Step decorators (--with)

Inject Metaflow step decorators at deploy time without modifying the flow source:

python my_flow.py --datastore=s3 flyte create my_flow_remote.py \
    --image my-registry/my-image:latest \
    --with=kubernetes:cpu=4,memory=8000

Retries

@retry on any step is picked up automatically. The generated Flyte task gets the corresponding retries parameter:

class MyFlow(FlowSpec):
    @retry(times=3)
    @step
    def train(self):
        ...

Scheduled flows

If your flow has a @schedule decorator, the generated file includes a Flyte LaunchPlan with the corresponding cron schedule automatically.

Project namespace

If the flow uses @project(name=...), the Flyte project is automatically used:

@project(name="recommendations")
class TrainFlow(FlowSpec): ...

How it works

metaflow-flyte compiles your Metaflow flow's DAG into a self-contained Flyte workflow file.

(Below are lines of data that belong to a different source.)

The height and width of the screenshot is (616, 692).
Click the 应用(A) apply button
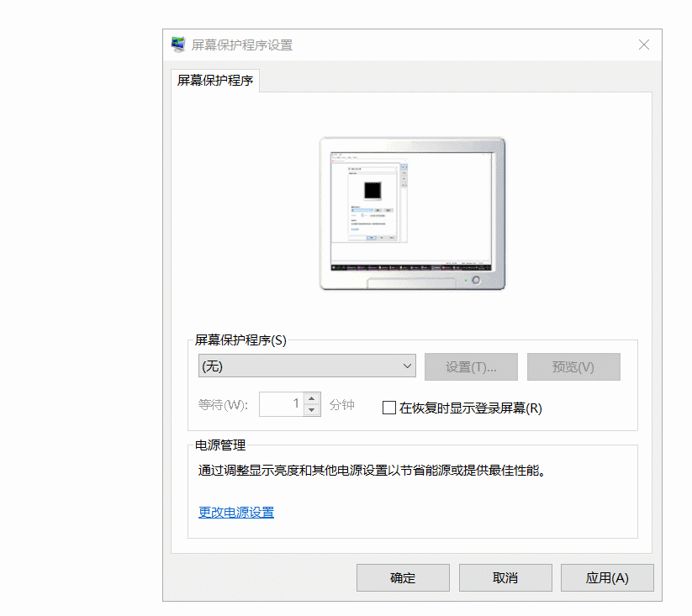[x=607, y=577]
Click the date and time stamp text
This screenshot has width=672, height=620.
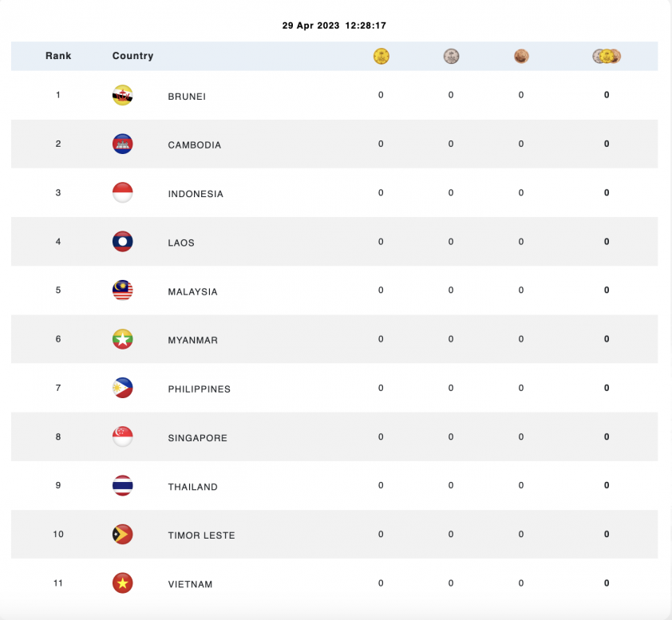[334, 26]
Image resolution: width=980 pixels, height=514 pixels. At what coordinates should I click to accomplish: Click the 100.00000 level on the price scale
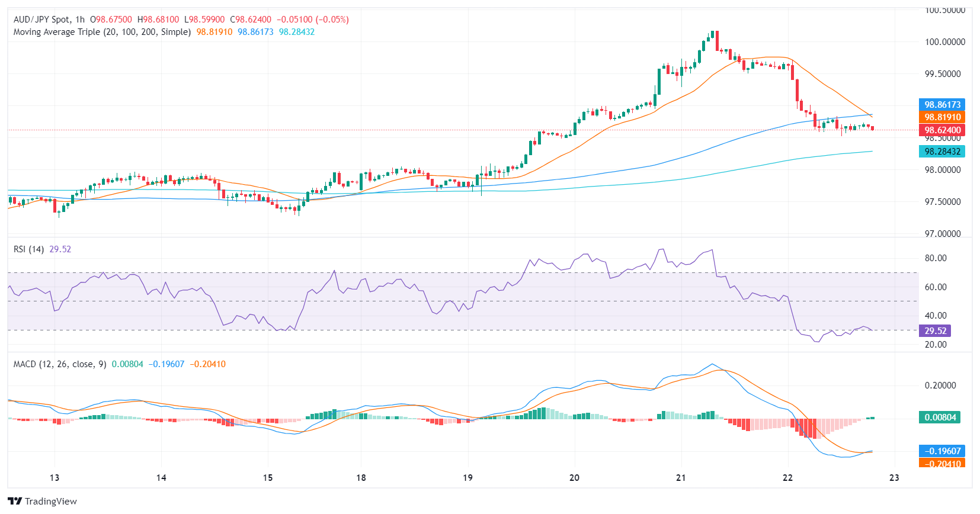[x=944, y=42]
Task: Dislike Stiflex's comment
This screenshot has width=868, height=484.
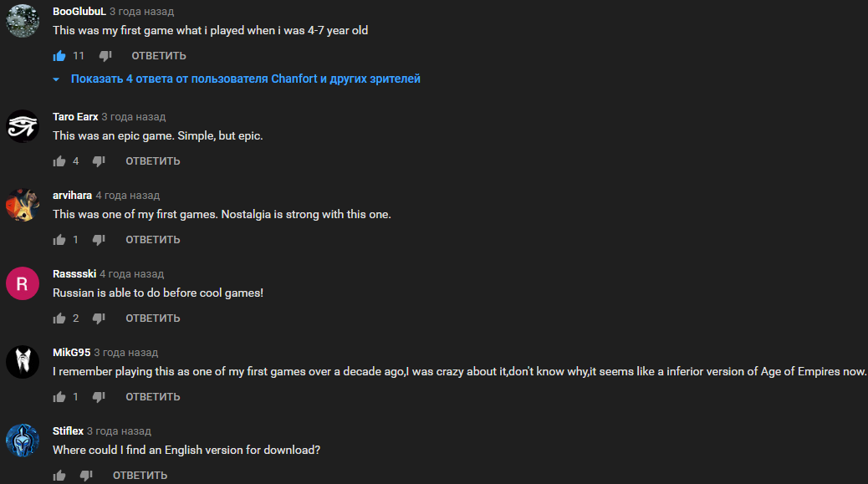Action: tap(86, 476)
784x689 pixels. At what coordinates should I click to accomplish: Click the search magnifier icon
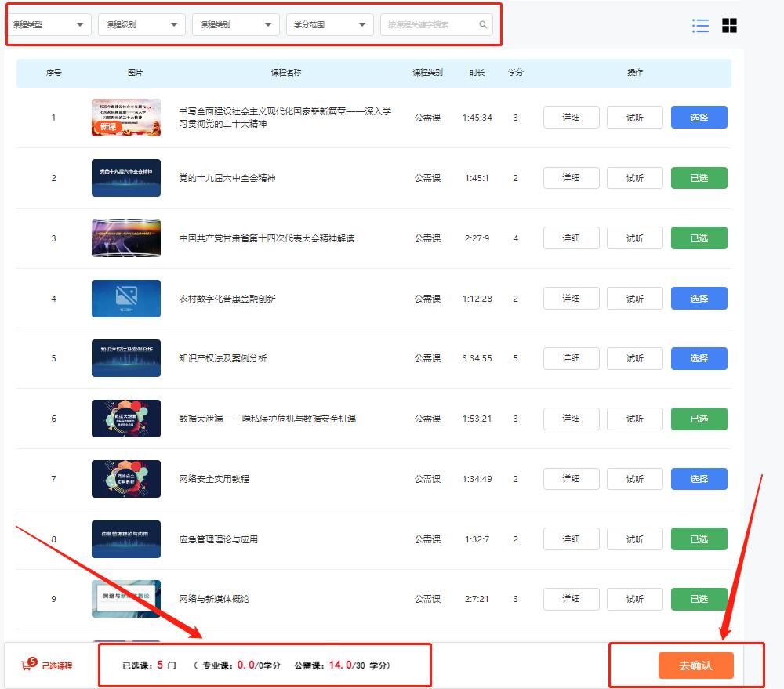pos(483,24)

Each Metaflow step becomes a @task. The generated file:

  • runs each step as a subprocess via the standard metaflow step CLI
  • derives a stable run_id from the Flyte execution ID so all steps share one Metaflow run
  • passes --input-paths correctly for joins and foreach fan-outs
  • emits Metaflow artifact retrieval snippets to the Flyte UI Deck after each step

Executions list

All workflow executions are visible in the Flyte console with status, duration, and launch plan:

Flyte console showing multiple succeeded executions

Linear flow

A simple 3-step linear flow (start → process → end) runs as 4 Flyte tasks — one to generate the shared run ID, then one per Metaflow step:

Linear flow execution with all tasks succeeded

Branch flow

Branch flows with split/join (start → branch_a + branch_b → join → end) run the parallel steps concurrently as separate Flyte tasks:

Branch flow execution showing parallel steps

Foreach flow

Foreach fan-outs use a Flyte @dynamic task to spawn one task per item at runtime. The _foreach_*_dynamic Sub-Workflow node fans out and collects results:

Foreach flow execution showing dynamic sub-workflow

Task detail and Flyte Deck

Click any task in the execution view to open the detail panel. Each Metaflow step produces a Flyte Deck accessible via the "Flyte Deck" button:

Task detail panel showing Flyte Deck button

Metaflow artifact retrieval

The metaflow tab in the Flyte Deck shows the exact Python code to retrieve each artifact from this specific task — using the full FlowName/run_id/step_name/task_id pathspec:

Metaflow deck tab showing artifact retrieval code

For tasks that produce multiple artifacts, each one is listed with its access expression:

Metaflow deck showing message and result artifacts

Parametrised flows show the parameter values alongside the artifacts:

Param flow deck showing greeting and message artifacts

# Retrieve artifacts from any completed Metaflow step
from metaflow import Task
task = Task('LinearFlow/flyte-atlw559q7zhbg2mw92sq/process/62e7a9511b5646b6')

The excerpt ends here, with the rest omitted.